## 任务要求
请列出下面数据中所有含有字符串“coordinates”的行，每行完整照抄。

++++ 所给数据 ++++

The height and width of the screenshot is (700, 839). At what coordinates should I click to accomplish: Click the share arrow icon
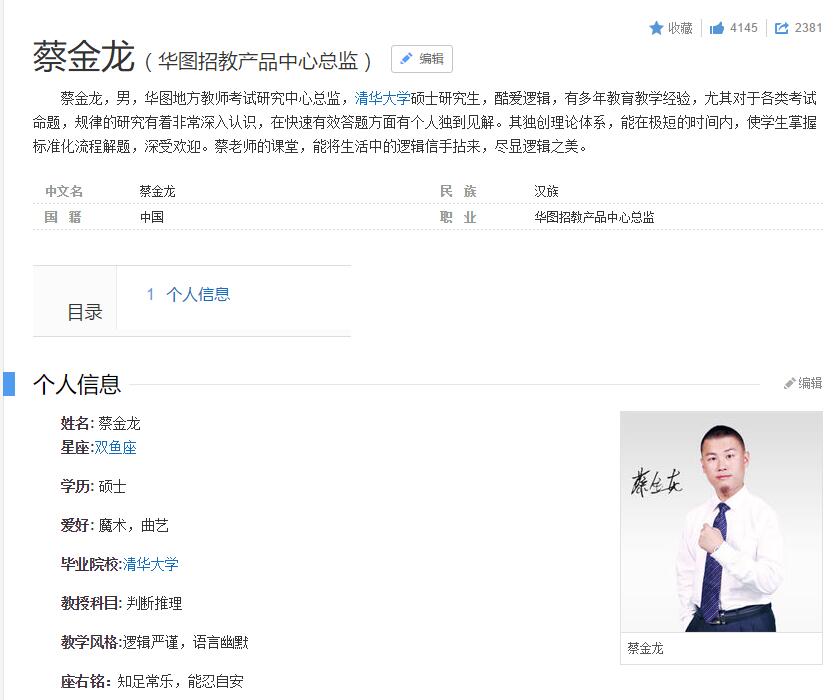coord(783,28)
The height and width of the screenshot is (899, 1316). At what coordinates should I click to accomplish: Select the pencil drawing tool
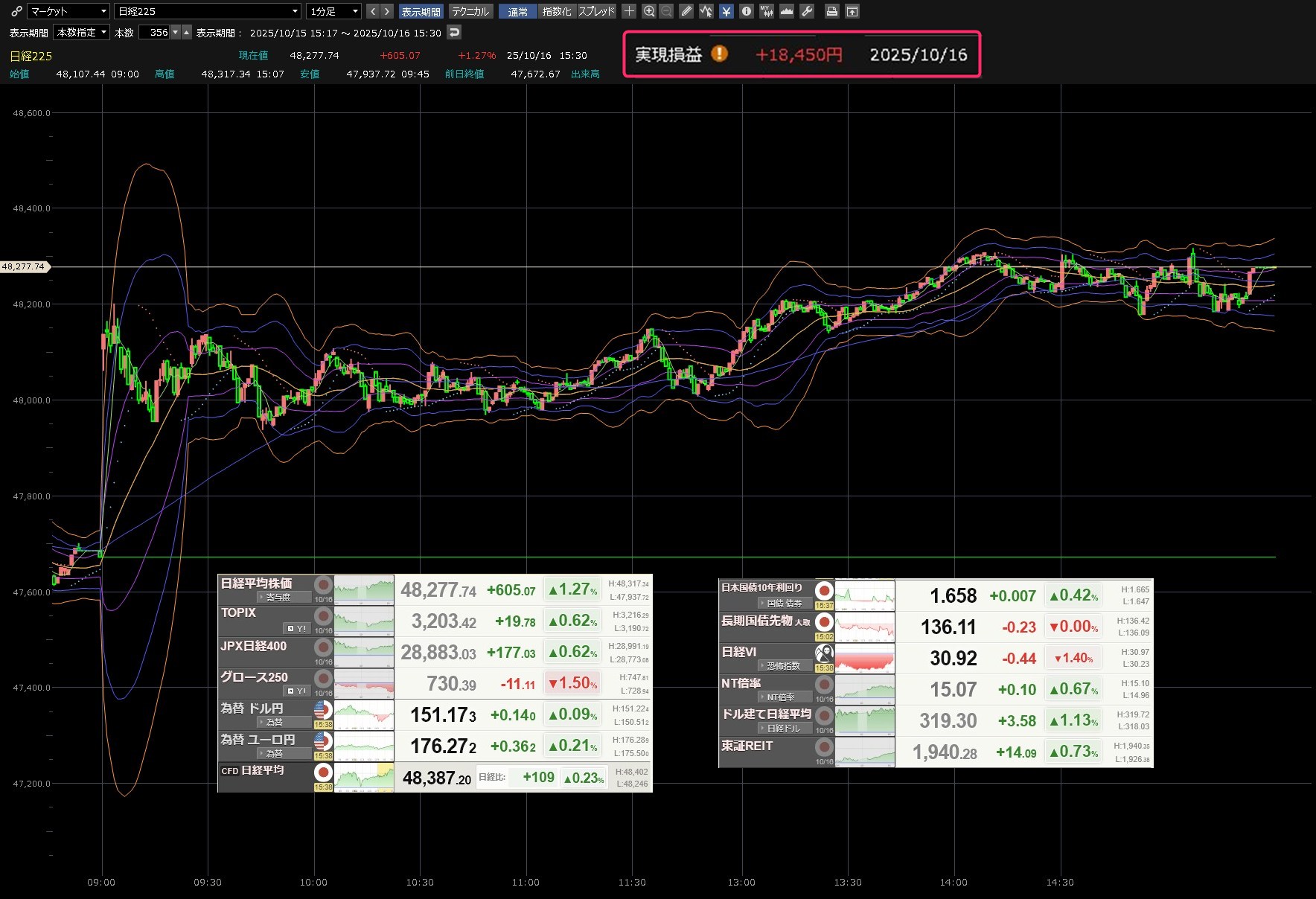pyautogui.click(x=686, y=11)
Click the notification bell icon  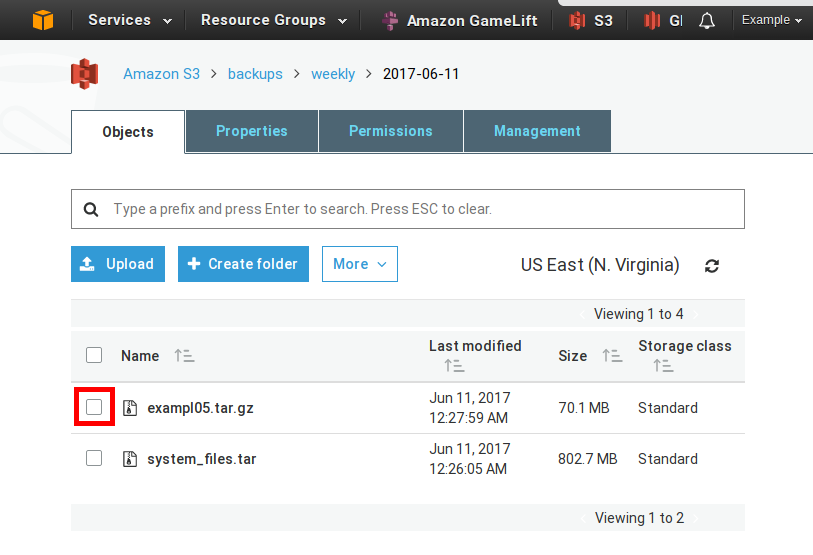click(708, 20)
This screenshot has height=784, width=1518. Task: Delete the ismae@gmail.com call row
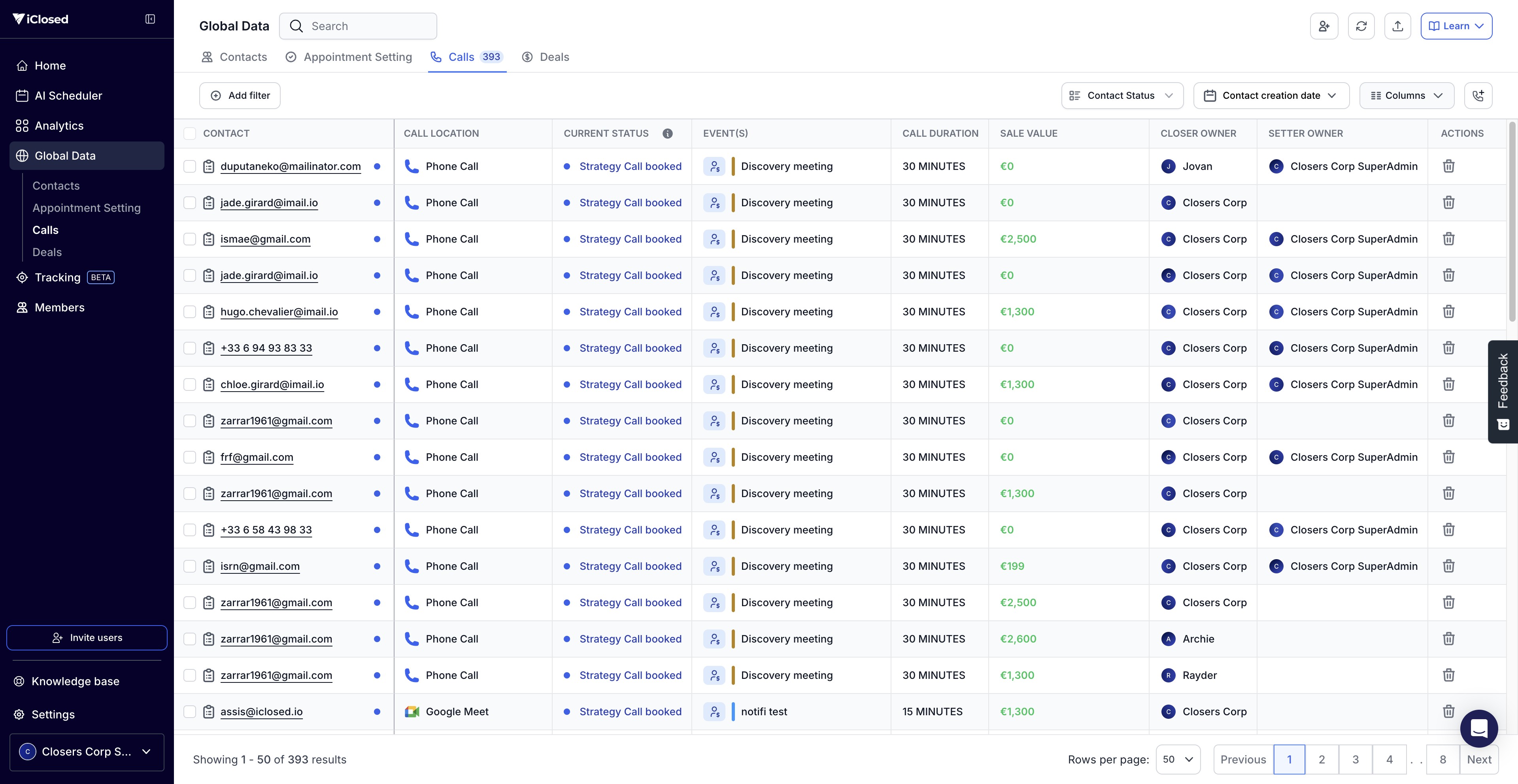point(1448,239)
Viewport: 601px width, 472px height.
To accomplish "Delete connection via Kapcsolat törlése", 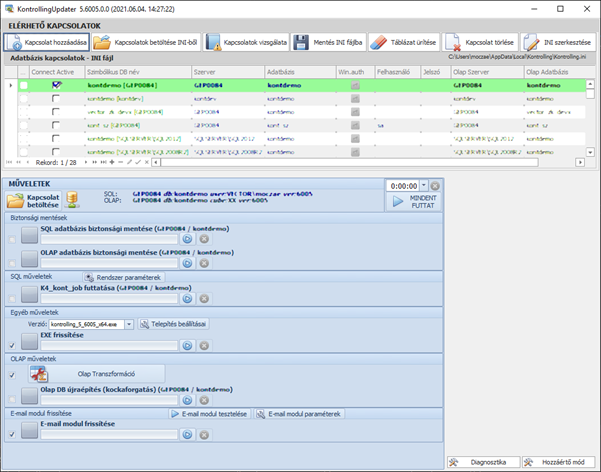I will pos(479,43).
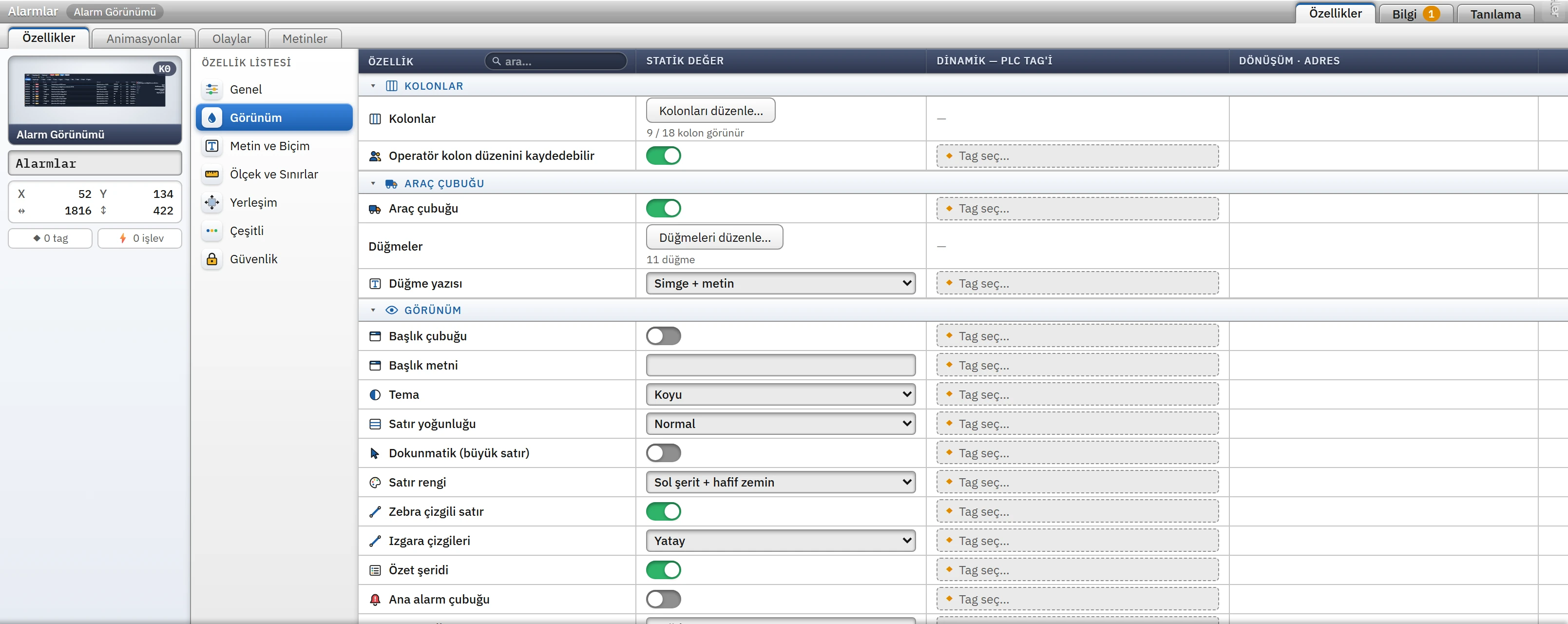The width and height of the screenshot is (1568, 624).
Task: Switch to the Animasyonlar tab
Action: (x=144, y=39)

++++

## 参考解答
The height and width of the screenshot is (700, 839). At what coordinates should I click to accomplish: Click the share arrow icon
The height and width of the screenshot is (899, 1316). At what coordinates should I click to accomplish: Select the pencil drawing tool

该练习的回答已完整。